LdapRecord 2.4.5

LdapRecord aims to provide a simple way to interact with LDAP entries using PHP. The project has released version 2.4.5, which delays connection initialization until the time that the connection is established rather than when the connection object is created, which can improve performance when using php artisan commands.

LDAP Tool Box Self Service Password 1.4.2

The LDAP Tool Box project provides a set of LDAP-related applications, administrative tools, and other utilities. They have just released the version 1.4.2 of their Self Service Password tool, which is a PHP application that allows users to change their password in an LDAP directory. This is a bugfix release that appears to fix an issue with captchas and an issue in which a proposed new password could be incorrectly rejected when using SMS-based password reset.

OpenLDAP 2.5

The OpenLDAP project has released version 2.5 of their LDAP directory server. The release announcement lists the following changes included in this version:

  • Added a load balancer daemon
  • Improved support for attributes with large numbers of values
  • Added support for LDAP transactions as described in RFC 5805
  • Added support for new replication protocols, including those used by Active Directory and DSEE
  • Added support for multi-factor authentication options, including HOTP and TOTP
  • Added support for an asynchronous metadirectory backend
  • Added support for a Wiredtiger database backend
  • Added support for deleting configuration objects without restarting the server
  • Added an overlay with support for certain certification authority functions
  • Added an overlay with home directory management support
  • Added an overlay with support for encoding passwords with the Argon2 function
  • Added support for the authorization identity request and response controls as described in RFC 3829
  • Added an overlay with support for storing enumerated values and fixed-size integers
  • Added an overlay with passing authentication requests through to another LDAP server
  • Added an overlay with passing authentication requests through to a radius server
  • Added an overlay with support for improved performance when using Apache Fortress
  • Added an overlay with support for generating usnCreated and usnChanged operational attributes
  • Added an overlay with support for sharing attribute values between several entries
  • Added an overlay with support for the verify credentials extended operation
  • Added additional password validation options
  • Improved support for draft-behera-ldap-password-policy-10
  • Added support for Netscape password expiring and password expired controls
  • Added support for a lazy commit control as used in Active Directory
  • Added support for a Netscape account usability control
  • Added support for dynamically generating an attribute with information about a user’s group membership
  • Improved the unique attribute overlay to avoid the potential for race conditions
  • Improved support for the cache database
  • Added a library for LDIF parsing
  • Made several updates to the LDAP client library, including support for TLS and GSSAPI channel binding, TLS public key pinning, and the TLS SNI extension
  • Added a slapmodify tool for making offline updates to the configuration
  • Made significant performance enhancements throughout the codebase

LDAP Tool Box Self Service Password 1.4

The LDAP Tool Box project provides a set of LDAP-related applications, administrative tools, and other utilities.

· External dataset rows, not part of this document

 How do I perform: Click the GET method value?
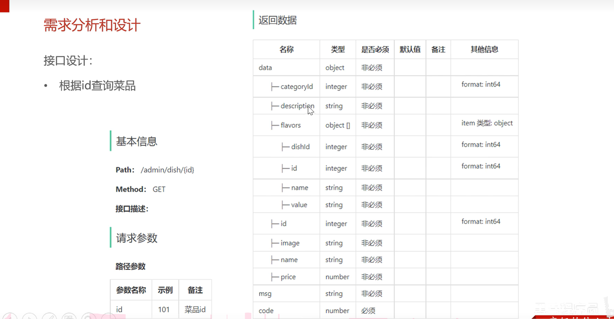[159, 189]
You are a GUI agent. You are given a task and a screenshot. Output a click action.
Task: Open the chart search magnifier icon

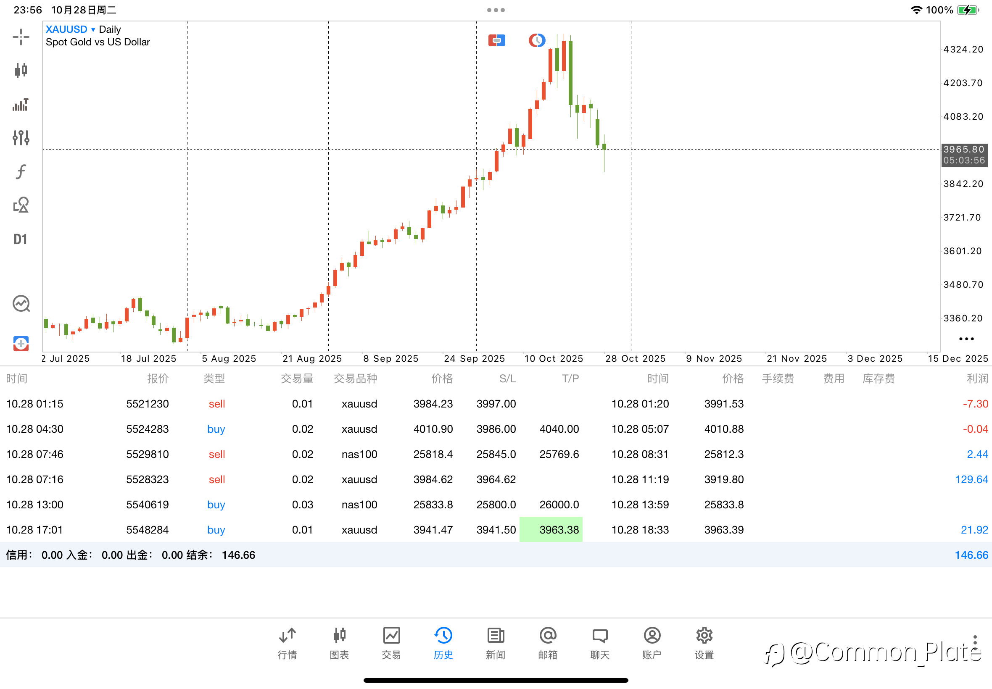21,303
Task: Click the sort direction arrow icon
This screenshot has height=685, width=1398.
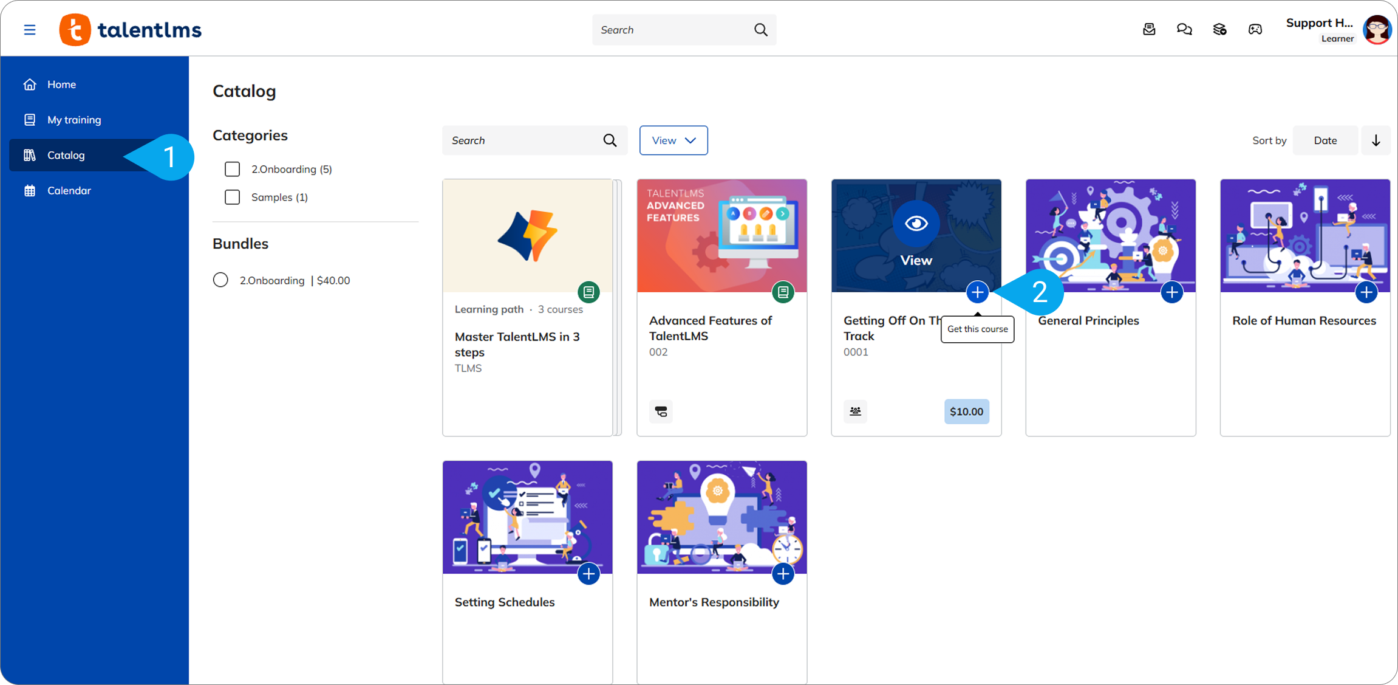Action: tap(1376, 140)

They have just released the version 1.4 of their Self Service Password tool, which is a PHP application that allows users to change their password in an LDAP directory. Changes in this release include:

  • Added a REST API
  • Added new password policy checks, including forbidden words and forbidden attribute values
  • Added support for multiple question and answer fields
  • Added support for the password modify extended operation
  • Added support for the password policy control
  • Added support for multitenant deployments
  • Provided an official Docker image

LdapRecord 2.4.2

LdapRecord aims to provide a simple way to interact with LDAP entries using PHP. The project has released version 2.4.2, which appears to include the following changes:

  • Fixed issues around DN escaping when performing moves and renames
  • Added utility methods to the DistinguishedName class for exploding DNs and RDNs, and for un-escaping values
  • Added the ability to get UserAccountControl flags from Active Directory

389 Directory Server 2.0.4

The 389 Directory Server project has released version 2.0.4. Some of the changes in this release appear to include:

  • Fixed a couple of potential crashes
  • Fixed a regression in winsync replication
  • Fixed an issue that could cause negative wtime values to appear in compare operation log messages
  • Fixed an issue with bind chaining in servers that disallow anonymous binds
  • Fixed an issue with inconsistent response control behavior when a password is expired based on whether grace logins are available
  • Fixed an issue in which a monitor entry could display the wrong start timestamp for an established connection
  • Fixed a lookthroughlimit issue with paged searches
  • Added support for the pwdReset attribute
  • Added support for importing schema from OpenLDAP
  • Improved migration support for OpenLDAP plugins